Dame Rosemary Anne Squire, DBE (born 27 May 1956) is a British commercial theatre owner and entrepreneur. She is the founder of the Ambassador Theatre Group (ATG) LTD, and co-founder of Trafalgar Entertainment.

==Early life and education==
Squire was born in Nottingham, England, on 27 May 1956. From 1967 to 1974, Squire attended Nottingham Girls' High School. She then enrolled at Southampton University between 1975 and 1979, where she earned a BA degree in Spanish. She later worked at the University of Barcelona from 1977 to 1978 as an English language assistant. Squire then studied at Brown University from 1979 to 1980 on a postgraduate scholarship.

== Career ==
Squire arrived in Theatreland in 1980. She held various administrative roles at Wyndham's Theatres Ltd. In 1984, she was a manager of Maxbox Group plc, the second largest group of West End theatres. In 1988, she became the manager of the theatre production company Turnstyle Group Ltd, of which she then became executive director. In 1991, she co-produced the West End revival of the musical Carmen Jones.

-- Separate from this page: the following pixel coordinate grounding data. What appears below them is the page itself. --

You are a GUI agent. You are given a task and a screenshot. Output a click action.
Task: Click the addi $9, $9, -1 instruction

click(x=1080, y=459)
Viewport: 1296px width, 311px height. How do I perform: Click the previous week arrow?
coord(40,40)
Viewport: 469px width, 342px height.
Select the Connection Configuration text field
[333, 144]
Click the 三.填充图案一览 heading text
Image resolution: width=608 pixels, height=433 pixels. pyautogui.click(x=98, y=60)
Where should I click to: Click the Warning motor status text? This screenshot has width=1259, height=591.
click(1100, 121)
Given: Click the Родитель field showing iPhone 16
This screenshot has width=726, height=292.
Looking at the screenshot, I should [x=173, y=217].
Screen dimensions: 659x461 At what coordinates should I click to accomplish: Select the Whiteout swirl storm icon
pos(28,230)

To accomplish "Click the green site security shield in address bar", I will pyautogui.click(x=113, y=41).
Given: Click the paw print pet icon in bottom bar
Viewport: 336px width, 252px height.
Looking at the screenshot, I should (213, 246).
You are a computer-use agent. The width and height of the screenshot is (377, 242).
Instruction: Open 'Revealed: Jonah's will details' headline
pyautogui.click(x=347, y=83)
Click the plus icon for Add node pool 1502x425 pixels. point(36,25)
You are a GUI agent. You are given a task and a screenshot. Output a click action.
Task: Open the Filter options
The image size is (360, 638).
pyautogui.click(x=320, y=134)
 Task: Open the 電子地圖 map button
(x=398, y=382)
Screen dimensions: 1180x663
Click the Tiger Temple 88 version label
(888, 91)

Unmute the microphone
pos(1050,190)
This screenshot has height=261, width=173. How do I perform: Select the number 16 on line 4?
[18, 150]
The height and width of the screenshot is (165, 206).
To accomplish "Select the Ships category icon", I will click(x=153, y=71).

Squire and her husband Howard Panter established the Ambassador Theatre Group in 1992, with the acquisitions of the Duke of York's Theatre, a management contract of the Ambassadors Theatre, and a cinema complex in Woking. In 1995, ATG acquired the Ambassadors Theatre, which was renamed New Ambassadors Theatre in 1999. Between 1996 and 1997, the group expanded further with contracts for the Milton Keynes Theatre and the Regent Theatre, as well as Victoria Hall. In 1997, Squire became executive director of the Ambassador Theatre Group.

=== 2000s ===
In 2000, ATG acquired Churchill Theatre, Richmond Theatre, Albery Theatre, Donmar Warehouse, Fortune Theatre, Phoenix Theatre, Piccadilly Theatre, Comedy Theatre, Trafalgar Studios, Wyndhams Theatre, Playhouse Theatre, and the Theatre Royal Brighton. Squire joined the board of management of the Society of London Theatres and the advisory panel of Arts Council Capital. The expansion of ATG continued with the acquisition of two Scottish venues (King's Theatre and Theatre Royal Glasgow) and the reopening and rebranding of the New Wimbledon Theatre in 2004. Squire was elected a Fellow of the Royal Society of Arts and joined the board of Donmar Warehouse Productions.

In June 2005, Squire became the first democratically elected president of the Society of London Theatre (the trade organisation of London's theatre owners and managers), and the second-only female president in the organisation's 100-year history. She campaigned to improve the West End theatre-going environment and to secure vital funding for capital improvements to protect the long-term future of London's historic theatres. Squire became a member of The Arts Council of England Lottery Advisory Panel from 2000 to 2005 and is a member of the Theatrical Management Association.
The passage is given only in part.